The only thing Sony did well was to support BluRay over HD-DVD. But then, Sony own BluRay, they license the format, it makes it rather awkward for any other console to use it… we’ll see though, I doubt they can keep it to themselves forever.

Now let’s look at Sony from a developers point of view. My flatmate, does develop for Playstation consoles. To do so, he is attending what was the first University in the world to have a Games Development course, Dundee’s Abertay University. But to do so, Abertay is subject to very strict licensing. If I wanted to develop for PS3, I would have to be approved under strict regulations by Sony, it would cost me a lot, same goes for Wii. Home Brew games and apps are the new generation of software packages being made. There’s likely to be a program on your computer a program, on your smart phone or your tablet PC that was developed by someone at home.

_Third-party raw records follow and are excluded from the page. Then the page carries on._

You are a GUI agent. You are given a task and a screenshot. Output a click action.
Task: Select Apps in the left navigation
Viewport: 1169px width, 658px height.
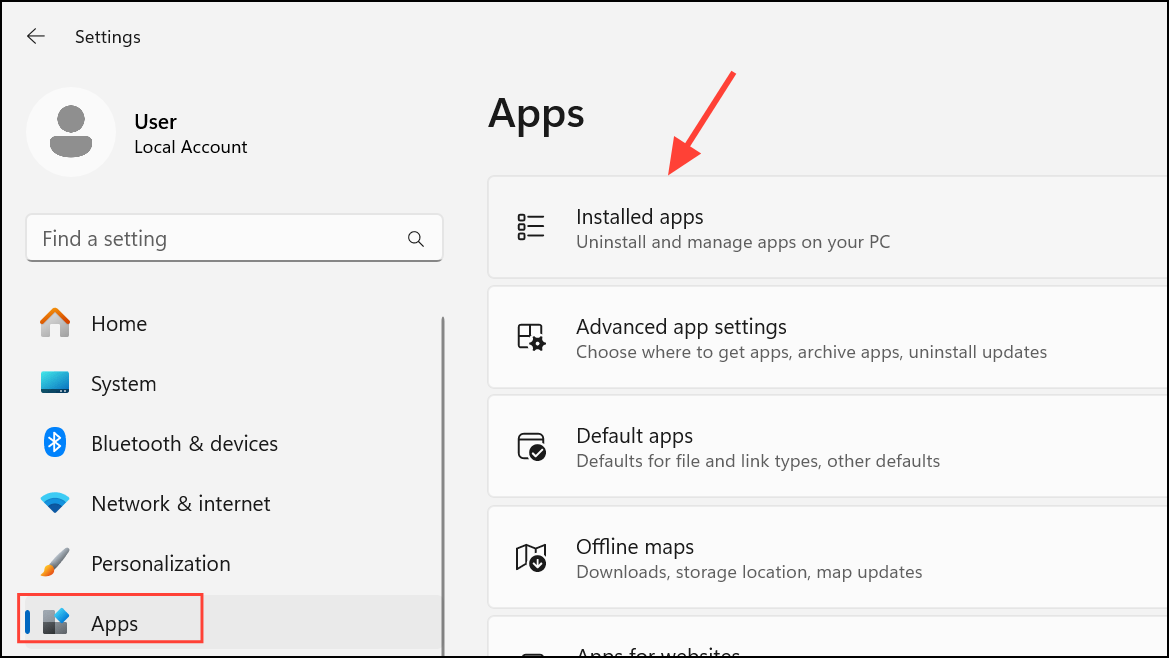[114, 624]
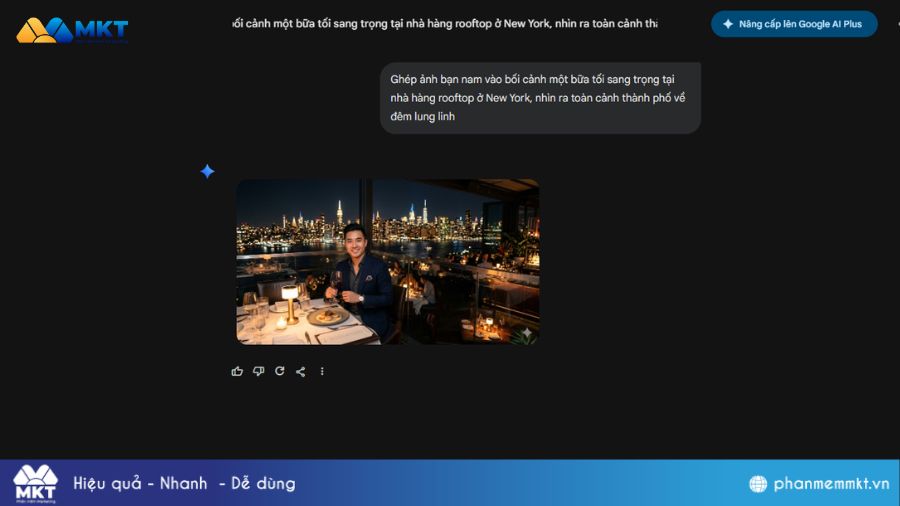This screenshot has height=506, width=900.
Task: Share the generated response
Action: click(301, 371)
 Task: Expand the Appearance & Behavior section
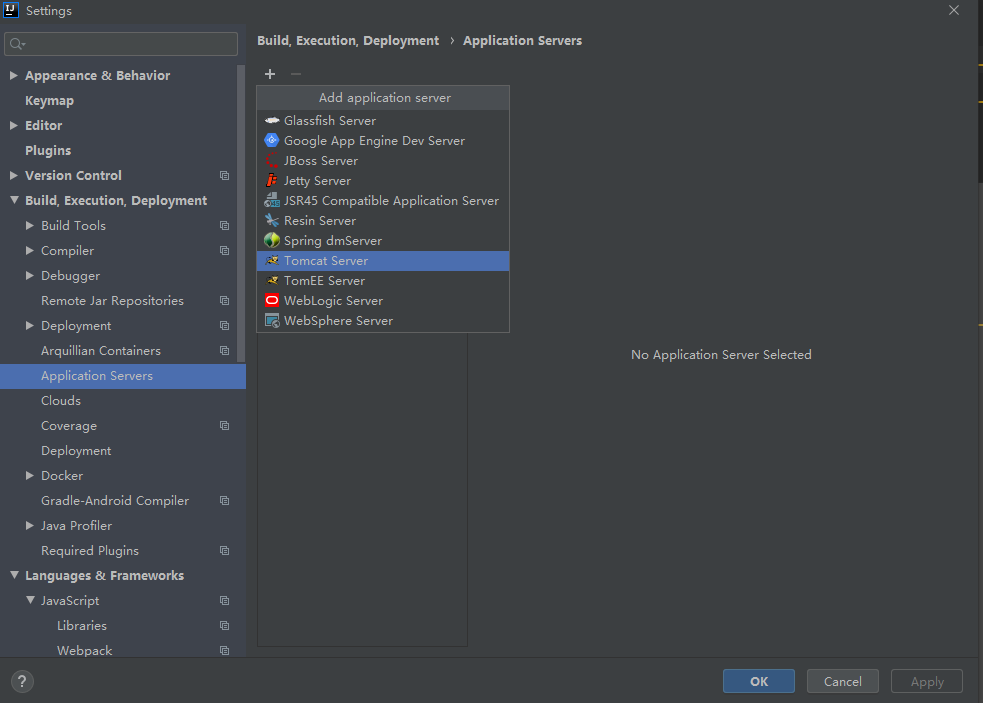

The only console that supports home brew, is Xbox. In fact, Microsoft provides the stuff in the form of, XNA studio, to develop these games for Xbox and Windows for free. There is talk of Nintendo developing a similar platform too. Sony however is continuously striving to make sure people can not make home brew apps on their consoles and with a major hack (which I honestly believe could have been prevented) of Playstation Network User details, the Playstation network still remains down weeks later and Sony continues to not tell us stuff. Why is the Network still down? Has it been destroyed? Do you not know how to fix it?

Now we’ve got Wii2 and XBox 720 on the way and all I can think is, I wish I didn’t have a PS3. Because until Sony realise how software development is changing, I don’t think we’ll be hearing much from Sony in the coming years.

Remember Nokia? That brand of phone that everybody had? We all had a Nokia phone because they were the best. Then with the new generation of smartphones and the new generation of software made for them, we forgot about Nokia. Well if Sony don’t get ready for the next generation, we’ll forget them and their Playstation very soon too.